Despite the more efficient uptake of soluble antigens by IL-4 MoDC, IFNα MoDC displayed a higher ability to cross-present the MART-1aa26-35 epitope derived from a 25-mer MART-1 SLP, similar to what was described previously for OVA [14]. Although we observed a trend toward a higher mean outgrowth percentage of MART-1-specific CD8+ T cells when priming with MART-1aa26-35L peptide-loaded IFNα MoDC, the priming efficiency between IL-4 and IFNα MoDC was similar. However, the avidity of CD8+ T cells that were primed with peptide-loaded IL-4 MoDC was higher compared to that of CD8+ T cells primed with IFNα MoDC (mean of ~2 vs. ~57 nM, respectively).
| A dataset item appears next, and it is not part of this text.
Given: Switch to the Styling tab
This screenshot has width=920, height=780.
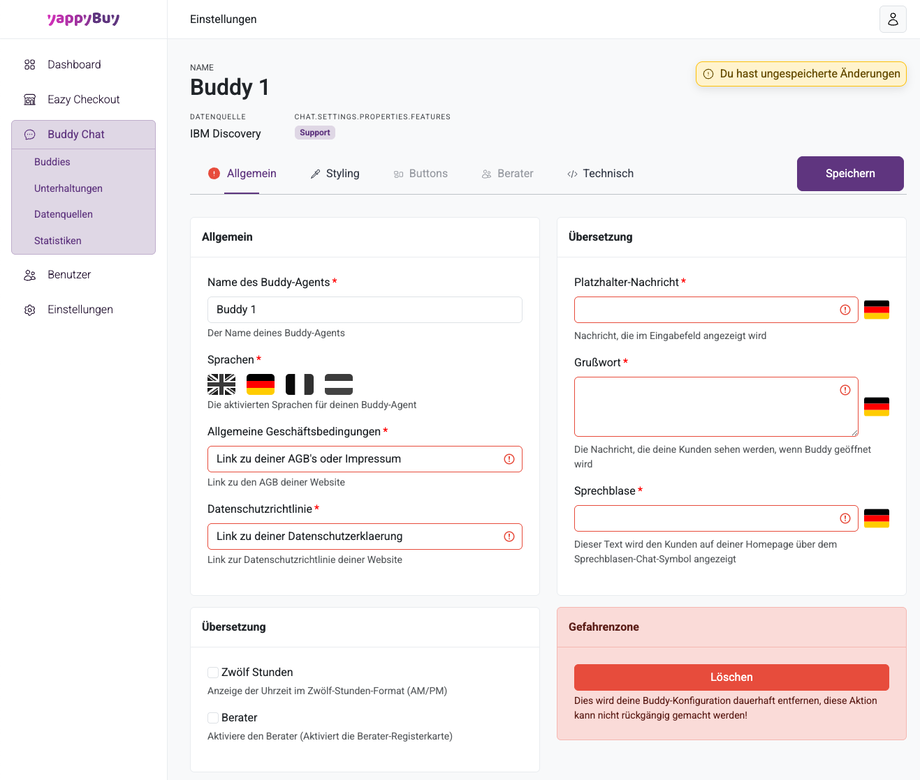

The underlying mechanism leading to the higher avidity remains unclear, but it could be the result of the more mature phenotype of IL-4 MoDC, and possibly traces of the beneficial cytokines (IL-6 and especially IL-12p70 [24]) as observed after CD40 ligation of immature IL-4 MoDC. Although the functional CD8+ T cell avidity between bleb-loaded IL-4 and IFNα MoDC was very similar, a higher percentage of MART-1 positivity was achieved when primed with bleb-loaded IL-4 MoDC.

In this study, we used IFNα as a differentiation-inducing cytokine, but it will be of interest to analyze the effect of adding IFNα in the maturation cytokine cocktail of IL-4 MoDC, on their cross-priming ability, since it has been shown that this has beneficial effects on CCR7 expression and T cell responses [25].

We show that both IFNα and IL-4 MoDC are efficient primers of CD8+ T cell responses. However, the choice of either MoDC type as vaccination vehicle depends on the antigen source used. SLP-based therapies could benefit from using IFNα MoDC, whereas IL-4 MoDC appear better suited for cross-priming of CD8+ T cells to epitopes derived from apoptotic blebs, most likely due to their superior bleb uptake.